EXTRACT PROVIDED
Additional detail on each of these five sections is included later in this article.
When the SBC Must be Provided
The plan or carrier (but not both) must provide an SBC to eligible employees:
- With enrollment materials, prior to enrollment or re-enrollment;
- As soon as possible, but no longer than seven days after an employee requests special enrollment due to a change in status (e.g., due to marriage or birth of a baby);
- As soon as possible, but no longer than seven days after an employee requests a copy of the SBC (no limit on how many requests per year);
- At least sixty days before a material change would become effective, if the plan makes a change in benefits during the plan year.
How the SBC Must Be Provided
The SBC may be provided in paper or in electronic form (in compliance with the DOL’s electronic disclosure rules). The proposed regulations require that the SBC be provided as a stand-alone document; however, the Departments requested comments as to whether and how plan sponsors should be allowed to incorporate the SBC into the SPD or other enrollment materials.
Additional Detail on Each of the SBC Sections
1) What This Plan Covers and What it Costs: This is the first 3 pages of the 4-page SBC. Each page has 3 columns: “Important Questions” (e.g., “What is a premium?”), “Answers” (the dollar amount), and “Why this matters” (e.g., “The premium is the amount paid for health insurance.”). In this section, the SBC provides plan-specific information such as: overall and specific deductible amounts; out-of-pocket limits; does this plan use a network of providers; cost differences to use a participating versus non-participating provider- for office visits, tests, drugs, surgery, etc; costs for urgent or emergency care; costs for mental health or substance abuse services; costs for eye exams, glasses and dental checkups for children;
2) Excluded Services & Other Covered Services: Once this information is included for the plan or benefit option, the SBC will probably be at least one page longer. It does say “This isn’t a complete list. Check your policy….”
3) Your Rights to Continue Coverage: Surprisingly, this is not about COBRA or other continuation coverage. Instead, it says “You can keep this insurance as long as you pay your premium unless. . . you commit fraud, the insurer stops offering services in the state, or you move outside the coverage area.”
4) Your Grievance and Appeals Rights: The SBC defines these terms and must include the phone number and website an individual would use if they have a grievance or appeal.

DATASET CONTENT
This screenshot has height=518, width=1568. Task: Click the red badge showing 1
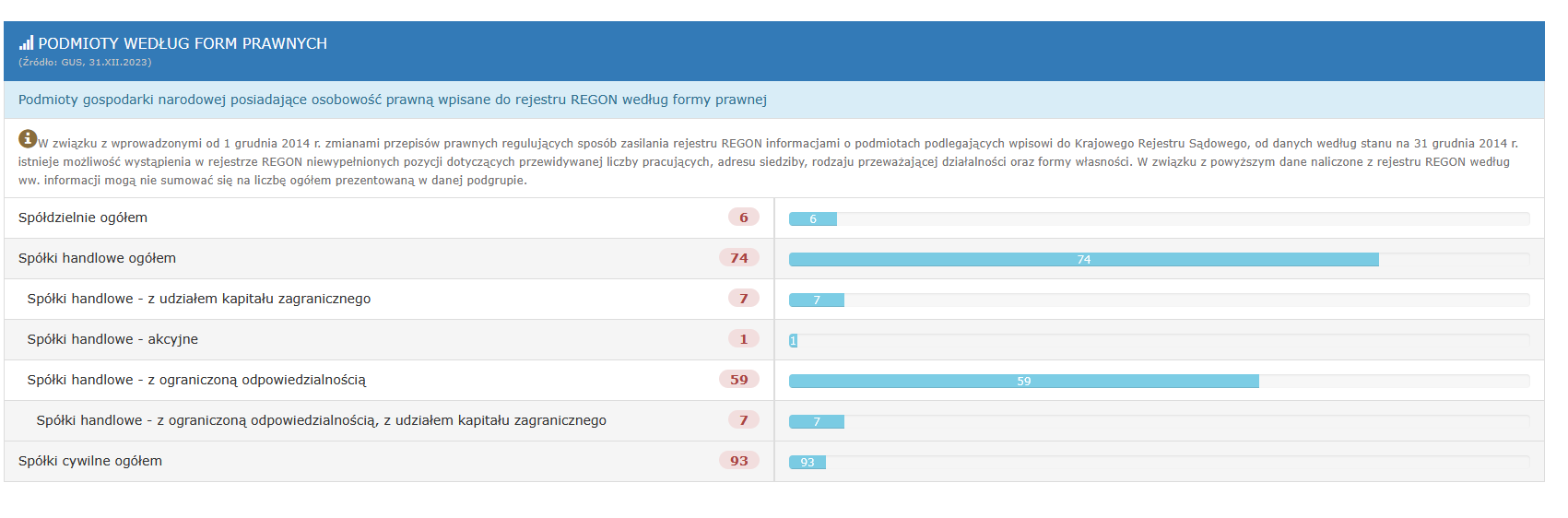(x=744, y=339)
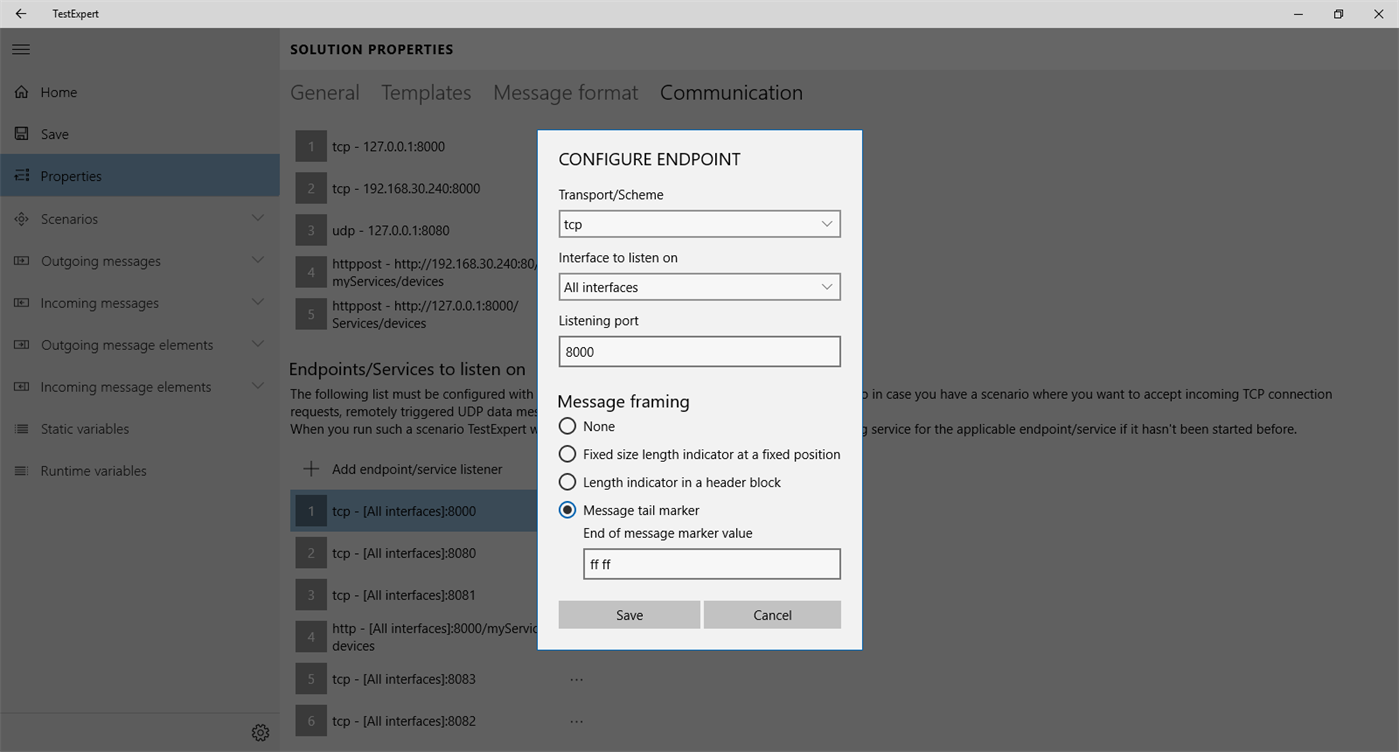Expand the Outgoing messages section

click(257, 261)

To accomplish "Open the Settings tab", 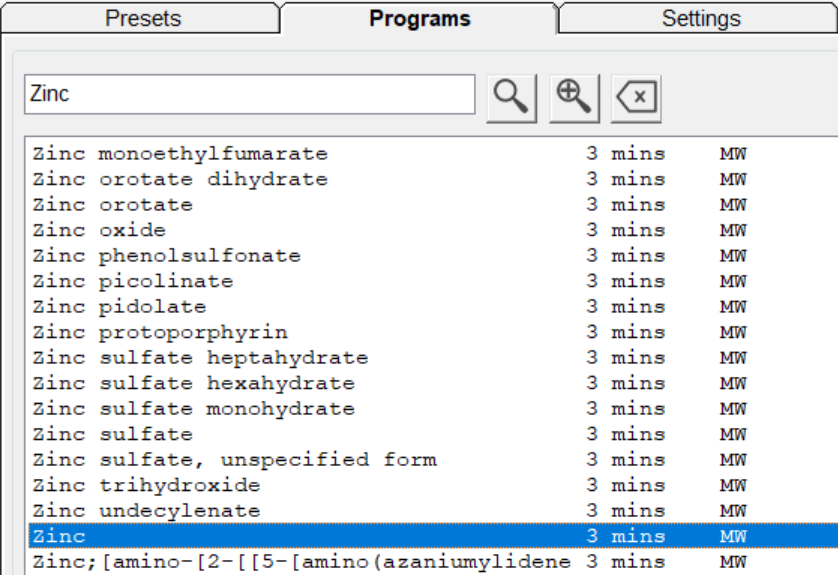I will [x=700, y=19].
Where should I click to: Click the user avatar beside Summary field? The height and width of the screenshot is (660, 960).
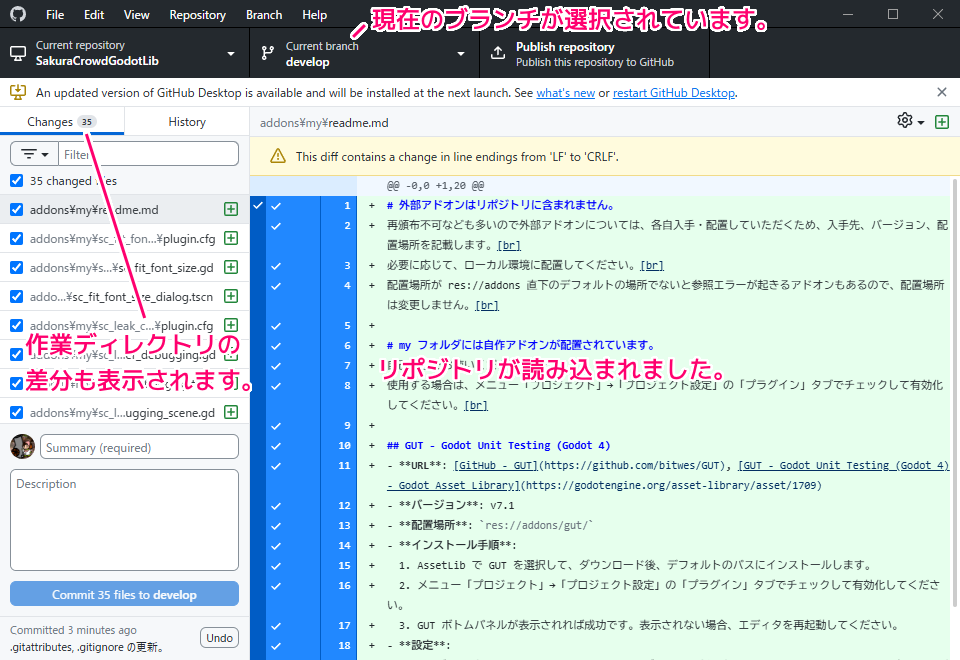(23, 447)
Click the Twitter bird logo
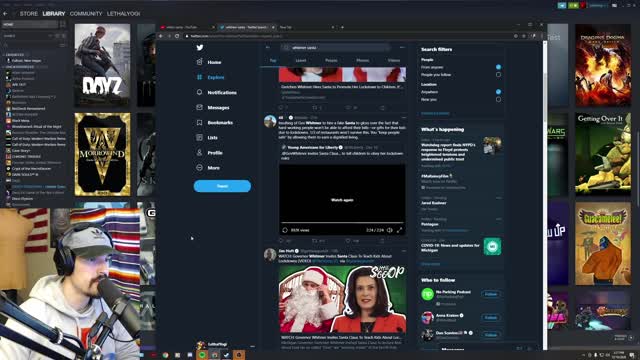 [200, 47]
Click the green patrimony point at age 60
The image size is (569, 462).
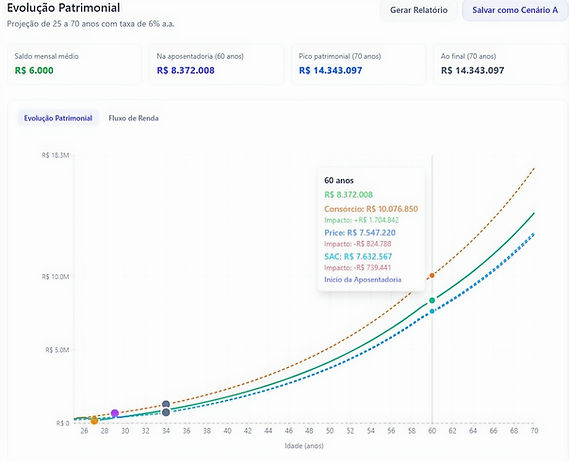(x=432, y=300)
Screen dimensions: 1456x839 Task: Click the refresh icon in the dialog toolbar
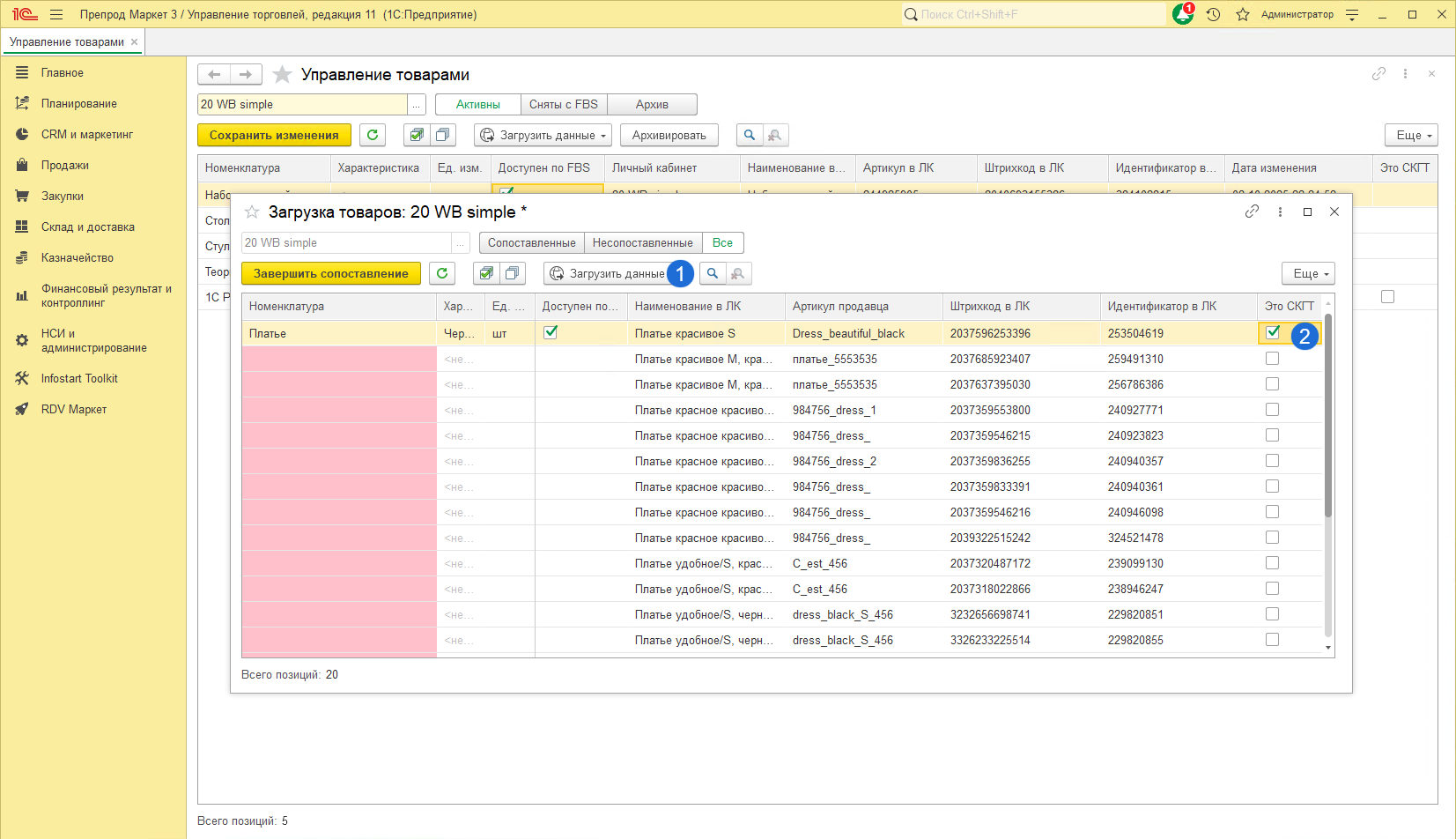tap(442, 273)
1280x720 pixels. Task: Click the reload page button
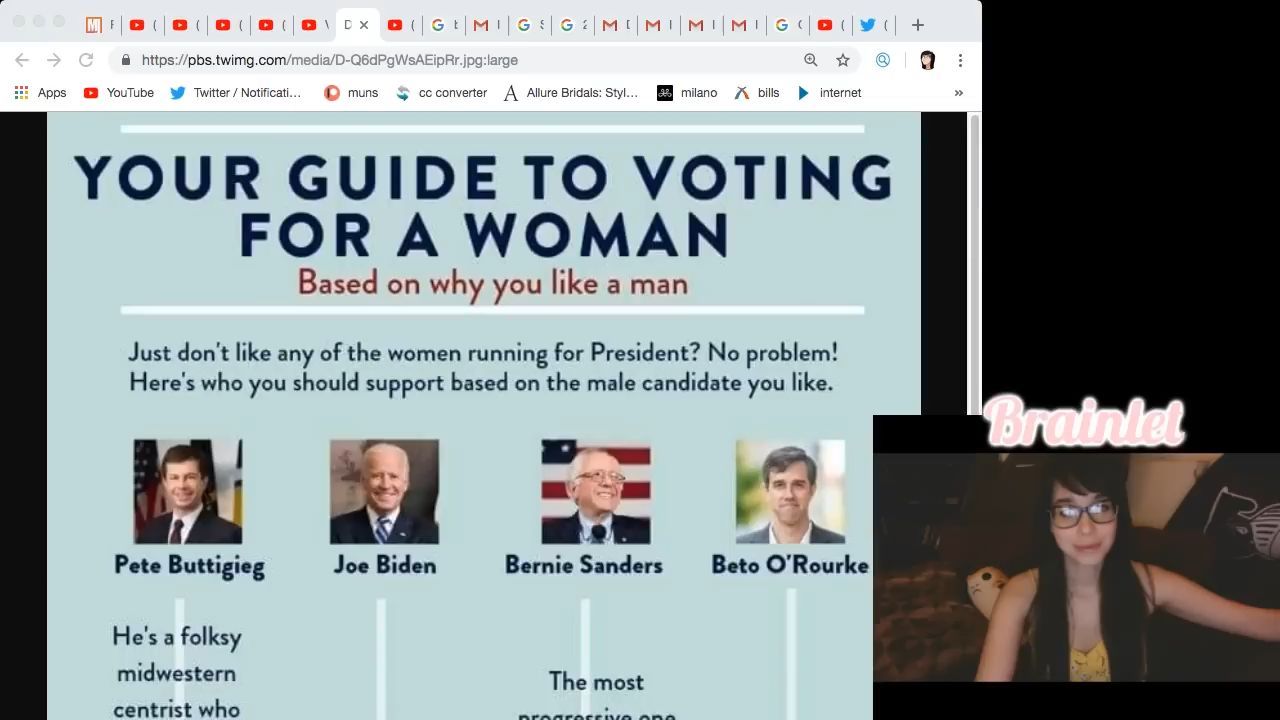coord(86,60)
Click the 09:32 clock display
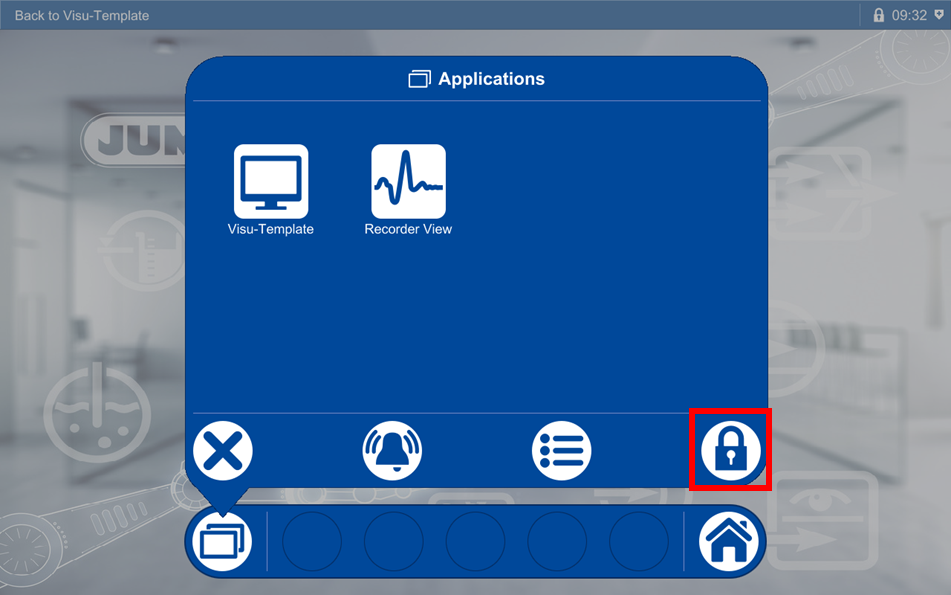The height and width of the screenshot is (595, 951). [x=909, y=15]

EXERCISES
1. Using the article on the SBC, decide whether each statement agrees with it. Answer yes or no for each, and quote the deciding words from the article.
(a) Both the plan and the carrier must provide an SBC.
(b) An employee can ask for a copy of the SBC only once per year.
(c) The SBC can be given in electronic form.
2. According to the article on the SBC, how far ahead of a material change in benefits during the plan year must the SBC be provided?
3. Write the next part of the article on the SBC, starting after its last sentence.

RESULTS FOR THE EXERCISE
1.
(a) No: "The plan or carrier (but not both) must provide an SBC to eligible employees"
(b) No: "(no limit on how many requests per year)"
(c) Yes: "The SBC may be provided in paper or in electronic form"

2. At least sixty days before the material change would become effective.

3.
5) Coverage Examples: (This is the additional two pages at the end of the four-page SBC.) As noted above, the three examples are having a baby, treating breast cancer, and managing diabetes. Each example includes a hypothetical amount that would be owed to providers, and how much of this amount would be paid by the plan and by the patient. The example lists “sample care costs” such as office visits, lab tests, hospital charges, pharmacy, etc., and then breaks down the patient’s costs into deductibles, co-pays, co-insurance, and limits or exclusions. The insurer or plan must insert applicable dollar amounts. The SBC also includes caveats such as “This is not a cost estimator!” and warns that this is how this plan might cover medical care in three situations.
Next Steps for Employers
You probably want to familiarize yourself with the SBC, the 2-page Examples, and the Glossary. This is what you or your carrier(s) will be providing to plan participants and eligible enrollees as of March 23, 2012.
If you have a calendar year plan, you do not have to provide this with enrollment materials for January 1, 2012, but you might want to.
You will no doubt receive information and sample SBC from your carrier(s), if you have insured health benefits.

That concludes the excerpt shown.